Jackson suggests framing discussions about risk behaviors around what a patient’s personal goals are. “You can’t scare people into healthy behaviors,” says Jackson. “We have to meet people where they are. We have to tie it [to] what the individual wants out of their life.”
Jackson, who has practiced HIV/AIDS care for 30 years, remembers when medical staff hosed down hospital rooms where an AIDS patient had stayed. While such stories are less frequent today, the knowledge level of nurses in non-AIDS specialties feels “almost like we’re in the 1980’s again,” says Marion Smith, RN, BSN, a nurse case manager at Whitman-Walker Health.
In an oncology unit at a major urban hospital where she worked before her current position, Smith often heard nurses caution each other: “Be careful when you’re in that room because that person is positive.”
Smith says what’s needed is to normalize HIV for nurses and other medical staff no matter the context.

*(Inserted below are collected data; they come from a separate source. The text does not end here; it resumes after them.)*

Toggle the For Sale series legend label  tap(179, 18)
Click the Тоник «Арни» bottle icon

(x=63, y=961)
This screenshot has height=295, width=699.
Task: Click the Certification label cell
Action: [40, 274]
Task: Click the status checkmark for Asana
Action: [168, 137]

Since HIV care is “continually evolving and changing,” health care managers need to “figure out how to keep people abreast about what’s happening,” she says.
Assumptions that seniors aren’t sexually interested or active, that they’re monogamous, that they’re heterosexual, and that they understand HIV risk factors are all barriers to testing and care, says Goforth.
“We have all this trauma instilled in us about what is HIV and we keep perpetuating that,” he says. “That keeps people . . . from thinking ‘I have good options about having a healthy life in case I am HIV positive.’”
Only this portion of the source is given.